Salud y bienestar
El músculo de la pantorrilla, clave para la circulación y la salud cerebral
Conocido como el "segundo corazón", el músculo de la pantorrilla impulsa la sangre hacia el corazón. Su debilitamiento puede afectar la movilidad, la autonomía y hasta la salud cognitiva en la vejez.
Argentina
El músculo de la pantorrilla, clave para la circulación y la salud cerebral
El músculo de la pantorrilla, compuesto por los gastrocnemio y sóleo, actúa como una bomba circulatoria que impulsa la sangre desde las piernas de regreso al corazón, función por la que se lo conoce como "segundo corazón". Su debilitamiento, provocado por el sedentarismo o la edad, no solo afecta la circulación sino que puede desencadenar un ciclo que compromete la autonomía, la salud cerebral y la calidad de vida durante la vejez.
Según explicó el preparador físico brasileño Marcio Atalla, la pérdida de eficacia de esta bomba muscular se manifiesta con hinchazón, pesadez en las piernas y mala circulación general. Un estudio publicado en The Journal of Nutrition, Health and Aging asoció la reducción de la función de la bomba muscular de la pantorrilla con una mayor mortalidad por todas las causas, lo que subraya su importancia en la salud a largo plazo.
Más allá de la circulación, las pantorrillas son fundamentales para acciones cotidianas como levantarse de una silla, subir escaleras o evitar una caída. La pérdida de fuerza en esta zona suele llevar a caminar más lento, fatiga prematura y menor actividad social, lo que a su vez reduce la estimulación cognitiva y aumenta la dependencia. Preservar la fuerza de las pantorrillas equivale a mantener la capacidad de participar activamente en la vida cotidiana, según Atalla.
El vínculo entre la fuerza muscular de las pantorrillas y la salud cognitiva es indirecto pero relevante. Una mayor masa muscular mejora la circulación, facilita la movilidad y promueve la actividad física, lo que reduce el riesgo de caídas y favorece una vida social activa. Un estudio en The Lancet estimó que el 45% de los casos de demencia podrían prevenirse o retrasarse abordando factores como la inactividad física y el aislamiento social, ambos asociados al debilitamiento muscular en las piernas.

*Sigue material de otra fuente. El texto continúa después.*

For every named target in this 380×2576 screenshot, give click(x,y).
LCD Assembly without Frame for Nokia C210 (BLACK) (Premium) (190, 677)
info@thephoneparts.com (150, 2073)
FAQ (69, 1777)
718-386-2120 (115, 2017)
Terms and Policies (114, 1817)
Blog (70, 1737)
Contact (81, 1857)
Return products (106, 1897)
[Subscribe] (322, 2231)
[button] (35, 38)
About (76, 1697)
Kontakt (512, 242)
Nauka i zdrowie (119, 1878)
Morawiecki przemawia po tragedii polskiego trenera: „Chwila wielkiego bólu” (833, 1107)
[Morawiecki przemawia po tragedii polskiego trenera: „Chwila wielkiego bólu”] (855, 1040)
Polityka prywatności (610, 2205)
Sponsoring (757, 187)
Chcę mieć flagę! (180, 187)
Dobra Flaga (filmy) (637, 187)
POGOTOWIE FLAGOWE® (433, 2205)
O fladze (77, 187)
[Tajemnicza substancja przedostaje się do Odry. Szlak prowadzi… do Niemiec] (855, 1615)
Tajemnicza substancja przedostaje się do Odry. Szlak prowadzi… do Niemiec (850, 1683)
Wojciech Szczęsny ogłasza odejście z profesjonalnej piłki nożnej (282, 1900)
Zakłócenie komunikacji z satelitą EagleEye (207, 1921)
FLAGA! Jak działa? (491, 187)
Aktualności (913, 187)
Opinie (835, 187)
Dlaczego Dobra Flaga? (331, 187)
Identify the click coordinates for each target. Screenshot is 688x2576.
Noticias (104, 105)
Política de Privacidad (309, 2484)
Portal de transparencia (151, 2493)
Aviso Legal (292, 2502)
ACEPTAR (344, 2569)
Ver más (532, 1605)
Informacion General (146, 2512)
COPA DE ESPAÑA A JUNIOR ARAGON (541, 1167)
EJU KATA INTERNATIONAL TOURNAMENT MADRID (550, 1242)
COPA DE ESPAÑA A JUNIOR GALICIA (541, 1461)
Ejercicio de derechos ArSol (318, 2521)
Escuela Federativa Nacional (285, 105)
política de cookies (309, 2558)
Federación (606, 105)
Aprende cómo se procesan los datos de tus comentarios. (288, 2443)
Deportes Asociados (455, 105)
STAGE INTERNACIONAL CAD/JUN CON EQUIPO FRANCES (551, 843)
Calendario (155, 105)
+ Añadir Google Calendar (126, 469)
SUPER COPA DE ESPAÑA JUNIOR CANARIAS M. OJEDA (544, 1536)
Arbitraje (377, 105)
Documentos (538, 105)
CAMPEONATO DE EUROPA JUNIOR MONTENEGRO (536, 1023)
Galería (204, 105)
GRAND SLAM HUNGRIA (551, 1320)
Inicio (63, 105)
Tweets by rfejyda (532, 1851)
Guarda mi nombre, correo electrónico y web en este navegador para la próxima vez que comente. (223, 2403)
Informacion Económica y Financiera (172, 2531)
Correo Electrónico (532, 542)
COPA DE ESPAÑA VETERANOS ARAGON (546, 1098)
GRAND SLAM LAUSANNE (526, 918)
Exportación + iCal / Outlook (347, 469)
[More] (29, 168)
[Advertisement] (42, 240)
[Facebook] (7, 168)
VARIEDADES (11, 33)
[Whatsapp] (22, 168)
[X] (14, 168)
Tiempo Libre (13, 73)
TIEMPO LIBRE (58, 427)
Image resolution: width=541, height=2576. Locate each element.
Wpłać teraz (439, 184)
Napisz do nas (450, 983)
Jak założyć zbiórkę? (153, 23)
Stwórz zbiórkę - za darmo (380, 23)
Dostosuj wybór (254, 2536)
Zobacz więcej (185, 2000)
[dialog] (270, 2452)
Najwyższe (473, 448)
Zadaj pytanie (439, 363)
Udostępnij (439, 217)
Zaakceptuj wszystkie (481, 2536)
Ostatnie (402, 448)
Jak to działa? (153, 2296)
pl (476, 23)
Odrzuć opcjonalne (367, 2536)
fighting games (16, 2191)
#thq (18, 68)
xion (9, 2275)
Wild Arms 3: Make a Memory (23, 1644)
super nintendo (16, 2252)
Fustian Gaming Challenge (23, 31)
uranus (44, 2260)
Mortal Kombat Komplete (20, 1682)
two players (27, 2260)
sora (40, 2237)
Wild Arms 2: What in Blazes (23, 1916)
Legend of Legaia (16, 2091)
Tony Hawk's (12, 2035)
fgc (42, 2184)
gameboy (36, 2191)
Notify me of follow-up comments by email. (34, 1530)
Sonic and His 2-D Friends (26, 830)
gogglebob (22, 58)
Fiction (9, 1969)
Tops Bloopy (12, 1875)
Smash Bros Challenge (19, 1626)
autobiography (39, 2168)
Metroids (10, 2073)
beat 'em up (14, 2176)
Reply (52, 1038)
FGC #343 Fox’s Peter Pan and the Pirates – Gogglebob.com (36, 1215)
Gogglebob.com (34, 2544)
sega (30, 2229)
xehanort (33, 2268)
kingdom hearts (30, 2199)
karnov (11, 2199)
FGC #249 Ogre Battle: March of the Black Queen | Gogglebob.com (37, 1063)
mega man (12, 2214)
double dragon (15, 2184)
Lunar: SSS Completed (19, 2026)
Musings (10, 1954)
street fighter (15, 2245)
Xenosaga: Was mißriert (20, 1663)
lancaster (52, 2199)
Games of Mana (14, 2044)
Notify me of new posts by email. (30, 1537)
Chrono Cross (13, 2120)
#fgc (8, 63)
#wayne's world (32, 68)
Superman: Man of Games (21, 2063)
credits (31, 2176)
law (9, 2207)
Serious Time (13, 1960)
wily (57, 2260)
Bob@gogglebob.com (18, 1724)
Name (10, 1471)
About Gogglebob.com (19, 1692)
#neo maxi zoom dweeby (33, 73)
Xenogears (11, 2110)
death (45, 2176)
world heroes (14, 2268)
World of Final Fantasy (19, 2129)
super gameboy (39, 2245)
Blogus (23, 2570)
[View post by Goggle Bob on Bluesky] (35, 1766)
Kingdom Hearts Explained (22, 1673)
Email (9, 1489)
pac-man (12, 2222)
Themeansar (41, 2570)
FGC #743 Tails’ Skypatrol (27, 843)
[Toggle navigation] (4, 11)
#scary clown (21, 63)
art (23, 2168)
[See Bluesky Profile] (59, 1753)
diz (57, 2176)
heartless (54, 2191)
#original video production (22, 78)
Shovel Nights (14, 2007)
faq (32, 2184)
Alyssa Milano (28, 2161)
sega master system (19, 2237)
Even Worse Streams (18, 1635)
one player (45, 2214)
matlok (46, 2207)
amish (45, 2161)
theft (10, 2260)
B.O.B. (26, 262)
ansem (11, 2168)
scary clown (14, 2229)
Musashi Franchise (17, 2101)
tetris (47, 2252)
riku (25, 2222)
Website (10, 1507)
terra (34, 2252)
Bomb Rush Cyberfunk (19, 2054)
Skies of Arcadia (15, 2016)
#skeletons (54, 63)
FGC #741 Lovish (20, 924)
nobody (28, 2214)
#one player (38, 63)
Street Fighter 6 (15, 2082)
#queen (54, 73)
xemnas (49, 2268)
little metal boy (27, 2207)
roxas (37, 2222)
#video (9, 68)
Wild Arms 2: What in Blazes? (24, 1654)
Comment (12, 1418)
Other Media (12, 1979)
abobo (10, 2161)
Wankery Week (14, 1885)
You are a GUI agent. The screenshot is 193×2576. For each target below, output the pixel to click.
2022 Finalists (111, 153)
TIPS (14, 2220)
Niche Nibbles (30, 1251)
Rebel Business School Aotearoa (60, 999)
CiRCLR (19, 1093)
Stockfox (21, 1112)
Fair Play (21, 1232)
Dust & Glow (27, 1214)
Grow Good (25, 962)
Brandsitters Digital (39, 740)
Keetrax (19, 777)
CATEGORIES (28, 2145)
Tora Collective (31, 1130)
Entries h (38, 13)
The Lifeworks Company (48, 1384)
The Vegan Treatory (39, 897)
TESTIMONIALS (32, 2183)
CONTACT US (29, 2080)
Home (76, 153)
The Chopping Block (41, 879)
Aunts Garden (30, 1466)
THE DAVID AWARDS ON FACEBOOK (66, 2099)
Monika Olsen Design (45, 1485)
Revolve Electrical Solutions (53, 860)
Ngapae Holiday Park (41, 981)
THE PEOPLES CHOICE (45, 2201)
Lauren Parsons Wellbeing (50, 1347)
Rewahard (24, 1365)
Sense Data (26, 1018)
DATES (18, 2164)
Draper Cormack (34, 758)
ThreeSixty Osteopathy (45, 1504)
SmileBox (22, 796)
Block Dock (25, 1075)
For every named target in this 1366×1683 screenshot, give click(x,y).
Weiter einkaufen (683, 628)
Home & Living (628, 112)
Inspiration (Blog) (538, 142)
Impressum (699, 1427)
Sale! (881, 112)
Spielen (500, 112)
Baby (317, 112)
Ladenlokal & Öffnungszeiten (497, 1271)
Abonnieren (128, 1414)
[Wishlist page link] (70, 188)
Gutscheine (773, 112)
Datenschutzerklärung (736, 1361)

Investigaciones adicionales, como un trabajo en Scientific Reports, utilizaron la circunferencia de la pantorrilla como indicador de fragilidad cognitiva en adultos mayores. Si bien no es un parámetro perfecto, una disminución de la masa muscular en las piernas suele reflejar una pérdida de funcionalidad general del organismo.
Para mantener las pantorrillas en forma, Atalla recomienda caminar a buen ritmo de forma regular, subir escaleras, hacer elevaciones de talón y trabajar el equilibrio dos o tres veces por semana. Quienes tengan dolor, problemas vasculares, diabetes con neuropatía o riesgo de caídas deben consultar a un profesional antes de iniciar una rutina. Cuidar esta musculatura, concluye, es proteger una pieza clave para la circulación, la movilidad y un envejecimiento activo.